The most serious injury that Plaintiff alleges is the fracture to his third metacarpal. Plaintiff's deliberate indifference claim fails because a fractured metacarpal does not rise to the level of a serious medical condition. See Sonds v. St. Barnabas Hospital Correctional Health Services, 151 F. Supp. 303, 311 (S.D.N.Y. 2001) ("Case law holds that the objective prong of the deliberate indifference test is not satisfied even where a finger is broken"); Ruiz v. Homerighouse, 01-CV-0266E, 2003 WL 21382896, at *3 (W.D.N.Y. Feb. 13, 2003) (claim dismissed as a matter of law because fractured metacarpal is not sufficiently serious medical condition to support a deliberate indifference claim); Magee v. Childs, CIV904CV1089-GLSRFT, 2006 WL 681223, at *4 (N.D.N.Y. Feb. 27, 2006) ("many courts have held that a broken finger does not constitute a serious injury"). Plaintiff has alleged insufficient facts from which it reasonably may be concluded that the injury to his finger was sufficiently serious.*fn1 Therefore, Plaintiff's claim of deliberate indifference to a serious medical need fails as a matter of law because Plaintiff fails to allege a serious medical condition.
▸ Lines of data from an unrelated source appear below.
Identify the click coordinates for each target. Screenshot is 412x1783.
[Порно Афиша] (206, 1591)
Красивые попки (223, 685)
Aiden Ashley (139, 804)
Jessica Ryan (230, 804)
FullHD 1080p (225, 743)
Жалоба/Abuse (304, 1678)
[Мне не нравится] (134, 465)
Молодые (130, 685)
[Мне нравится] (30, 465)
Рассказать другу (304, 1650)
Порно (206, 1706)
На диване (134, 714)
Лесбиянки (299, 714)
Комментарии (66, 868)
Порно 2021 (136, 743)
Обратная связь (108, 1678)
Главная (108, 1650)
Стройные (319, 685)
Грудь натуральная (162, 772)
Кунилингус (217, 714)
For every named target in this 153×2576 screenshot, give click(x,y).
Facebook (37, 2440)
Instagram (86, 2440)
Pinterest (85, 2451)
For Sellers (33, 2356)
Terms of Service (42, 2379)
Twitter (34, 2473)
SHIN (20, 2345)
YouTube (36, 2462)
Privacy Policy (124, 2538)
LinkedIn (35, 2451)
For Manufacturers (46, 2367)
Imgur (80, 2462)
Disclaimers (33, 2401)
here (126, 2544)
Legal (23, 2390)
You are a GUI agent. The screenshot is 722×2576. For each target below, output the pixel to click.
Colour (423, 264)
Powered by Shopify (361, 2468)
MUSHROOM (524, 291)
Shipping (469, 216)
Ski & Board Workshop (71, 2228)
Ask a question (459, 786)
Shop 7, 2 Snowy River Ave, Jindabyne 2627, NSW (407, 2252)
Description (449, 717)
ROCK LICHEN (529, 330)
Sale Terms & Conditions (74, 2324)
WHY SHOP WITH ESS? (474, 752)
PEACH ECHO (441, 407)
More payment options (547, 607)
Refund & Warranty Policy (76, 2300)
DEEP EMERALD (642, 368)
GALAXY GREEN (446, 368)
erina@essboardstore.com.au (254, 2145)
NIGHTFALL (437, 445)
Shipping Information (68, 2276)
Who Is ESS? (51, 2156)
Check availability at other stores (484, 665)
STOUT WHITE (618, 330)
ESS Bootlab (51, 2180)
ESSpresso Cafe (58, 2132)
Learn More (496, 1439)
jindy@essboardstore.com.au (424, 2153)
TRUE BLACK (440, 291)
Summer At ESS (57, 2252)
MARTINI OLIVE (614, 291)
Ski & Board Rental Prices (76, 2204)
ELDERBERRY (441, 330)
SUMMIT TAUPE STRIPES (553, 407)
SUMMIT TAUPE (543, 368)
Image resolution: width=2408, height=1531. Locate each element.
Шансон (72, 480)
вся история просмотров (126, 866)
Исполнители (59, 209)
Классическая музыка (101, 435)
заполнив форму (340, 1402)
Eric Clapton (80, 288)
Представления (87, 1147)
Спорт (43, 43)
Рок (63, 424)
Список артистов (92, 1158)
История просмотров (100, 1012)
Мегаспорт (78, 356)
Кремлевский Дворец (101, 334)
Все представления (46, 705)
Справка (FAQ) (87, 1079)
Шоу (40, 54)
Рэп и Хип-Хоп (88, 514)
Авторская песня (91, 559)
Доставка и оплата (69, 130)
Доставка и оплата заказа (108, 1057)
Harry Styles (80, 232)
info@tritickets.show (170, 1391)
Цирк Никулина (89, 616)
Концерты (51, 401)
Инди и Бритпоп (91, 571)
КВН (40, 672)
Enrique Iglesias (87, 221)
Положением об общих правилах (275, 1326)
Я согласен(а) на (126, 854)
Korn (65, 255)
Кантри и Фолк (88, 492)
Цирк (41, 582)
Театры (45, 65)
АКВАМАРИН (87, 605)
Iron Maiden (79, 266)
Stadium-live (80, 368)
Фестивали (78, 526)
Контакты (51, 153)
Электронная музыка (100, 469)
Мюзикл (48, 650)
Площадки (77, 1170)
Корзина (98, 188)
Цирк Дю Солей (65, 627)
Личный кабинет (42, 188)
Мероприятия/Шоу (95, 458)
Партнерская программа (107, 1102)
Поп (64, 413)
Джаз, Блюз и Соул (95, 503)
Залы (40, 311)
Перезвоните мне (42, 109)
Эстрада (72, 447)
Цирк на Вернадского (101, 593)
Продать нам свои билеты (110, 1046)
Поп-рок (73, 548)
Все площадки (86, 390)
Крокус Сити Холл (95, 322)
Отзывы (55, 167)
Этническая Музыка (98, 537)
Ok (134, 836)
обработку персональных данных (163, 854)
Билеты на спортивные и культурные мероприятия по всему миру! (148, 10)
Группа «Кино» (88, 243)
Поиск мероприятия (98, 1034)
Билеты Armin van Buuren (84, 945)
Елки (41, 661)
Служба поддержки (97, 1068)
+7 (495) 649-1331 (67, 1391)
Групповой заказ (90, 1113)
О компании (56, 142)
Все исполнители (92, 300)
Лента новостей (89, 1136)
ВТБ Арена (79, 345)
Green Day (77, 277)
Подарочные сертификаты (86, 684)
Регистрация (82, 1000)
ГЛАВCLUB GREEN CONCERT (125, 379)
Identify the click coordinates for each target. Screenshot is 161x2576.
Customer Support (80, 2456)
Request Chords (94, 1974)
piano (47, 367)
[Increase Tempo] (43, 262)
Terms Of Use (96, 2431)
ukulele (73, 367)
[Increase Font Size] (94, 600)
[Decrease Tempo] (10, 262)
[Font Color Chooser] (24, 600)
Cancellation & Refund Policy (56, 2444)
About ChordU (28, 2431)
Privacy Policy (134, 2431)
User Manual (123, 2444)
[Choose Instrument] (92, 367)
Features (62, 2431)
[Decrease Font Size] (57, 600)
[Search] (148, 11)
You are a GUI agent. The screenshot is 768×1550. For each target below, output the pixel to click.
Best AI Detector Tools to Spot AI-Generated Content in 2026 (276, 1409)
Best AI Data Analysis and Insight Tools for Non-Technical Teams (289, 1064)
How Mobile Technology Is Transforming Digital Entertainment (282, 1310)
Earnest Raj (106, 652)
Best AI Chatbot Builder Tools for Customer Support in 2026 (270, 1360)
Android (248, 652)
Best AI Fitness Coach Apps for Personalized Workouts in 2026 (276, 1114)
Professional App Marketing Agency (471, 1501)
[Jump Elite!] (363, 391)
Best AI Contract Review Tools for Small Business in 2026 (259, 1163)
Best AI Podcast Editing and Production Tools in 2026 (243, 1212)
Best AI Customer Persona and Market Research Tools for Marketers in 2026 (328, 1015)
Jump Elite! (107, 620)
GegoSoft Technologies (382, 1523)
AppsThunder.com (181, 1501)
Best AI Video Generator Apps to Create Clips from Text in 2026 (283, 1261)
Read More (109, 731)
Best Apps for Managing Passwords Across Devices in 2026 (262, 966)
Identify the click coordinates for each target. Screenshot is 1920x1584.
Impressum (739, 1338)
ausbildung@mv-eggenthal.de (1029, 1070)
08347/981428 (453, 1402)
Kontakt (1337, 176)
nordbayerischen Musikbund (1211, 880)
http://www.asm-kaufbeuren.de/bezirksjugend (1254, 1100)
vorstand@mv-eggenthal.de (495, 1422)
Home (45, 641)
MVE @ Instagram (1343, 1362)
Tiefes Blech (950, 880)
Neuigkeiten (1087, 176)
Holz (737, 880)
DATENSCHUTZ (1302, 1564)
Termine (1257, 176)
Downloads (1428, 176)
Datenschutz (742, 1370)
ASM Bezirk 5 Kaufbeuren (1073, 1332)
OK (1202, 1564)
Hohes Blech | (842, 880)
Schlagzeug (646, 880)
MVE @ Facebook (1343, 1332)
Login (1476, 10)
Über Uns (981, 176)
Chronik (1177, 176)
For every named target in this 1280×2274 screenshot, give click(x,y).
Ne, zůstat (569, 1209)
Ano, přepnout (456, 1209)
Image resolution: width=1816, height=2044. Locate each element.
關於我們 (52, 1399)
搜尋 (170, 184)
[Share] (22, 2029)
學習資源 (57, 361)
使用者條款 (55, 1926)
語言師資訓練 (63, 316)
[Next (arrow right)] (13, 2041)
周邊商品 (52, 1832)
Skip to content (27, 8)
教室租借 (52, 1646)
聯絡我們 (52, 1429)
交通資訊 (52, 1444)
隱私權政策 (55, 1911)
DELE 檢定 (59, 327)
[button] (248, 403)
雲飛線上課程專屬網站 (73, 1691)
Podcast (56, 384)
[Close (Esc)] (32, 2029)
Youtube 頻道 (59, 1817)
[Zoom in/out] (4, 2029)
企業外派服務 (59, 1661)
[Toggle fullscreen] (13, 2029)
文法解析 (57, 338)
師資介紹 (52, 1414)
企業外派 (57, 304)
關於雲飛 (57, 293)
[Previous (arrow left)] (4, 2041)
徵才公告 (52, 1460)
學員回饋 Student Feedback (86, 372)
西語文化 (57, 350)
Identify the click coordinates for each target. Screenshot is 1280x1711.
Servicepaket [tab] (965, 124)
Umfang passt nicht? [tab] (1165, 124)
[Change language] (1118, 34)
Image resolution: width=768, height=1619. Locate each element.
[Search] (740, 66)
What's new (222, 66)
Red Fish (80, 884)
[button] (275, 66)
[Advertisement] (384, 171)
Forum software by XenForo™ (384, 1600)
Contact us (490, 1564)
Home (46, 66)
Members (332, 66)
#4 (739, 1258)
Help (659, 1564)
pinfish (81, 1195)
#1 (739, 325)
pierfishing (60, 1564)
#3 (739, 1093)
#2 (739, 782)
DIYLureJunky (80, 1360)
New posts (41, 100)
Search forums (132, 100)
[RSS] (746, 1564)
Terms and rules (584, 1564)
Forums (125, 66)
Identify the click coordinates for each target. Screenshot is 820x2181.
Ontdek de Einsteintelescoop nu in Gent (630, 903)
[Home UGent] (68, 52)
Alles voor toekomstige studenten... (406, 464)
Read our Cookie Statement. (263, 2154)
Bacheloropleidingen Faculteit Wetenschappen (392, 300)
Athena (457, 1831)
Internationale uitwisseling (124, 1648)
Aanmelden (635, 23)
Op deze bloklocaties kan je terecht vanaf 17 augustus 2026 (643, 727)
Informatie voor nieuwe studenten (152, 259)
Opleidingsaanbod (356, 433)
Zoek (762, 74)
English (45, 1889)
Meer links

Furthermore, returning to Plaintiff's grievance, Defendants' delay in performing an xray on Plaintiff's hand does not rise to the level of deliberate indifference to a serious medical condition because x-rays were completed within two days of Plaintiff's grievance and the delay did not cause any further harm or injury.


For the foregoing reasons, Defendants' motion for summary judgment is GRANTED and the Complaint is DISMISSED IN ITS ENTIRETY.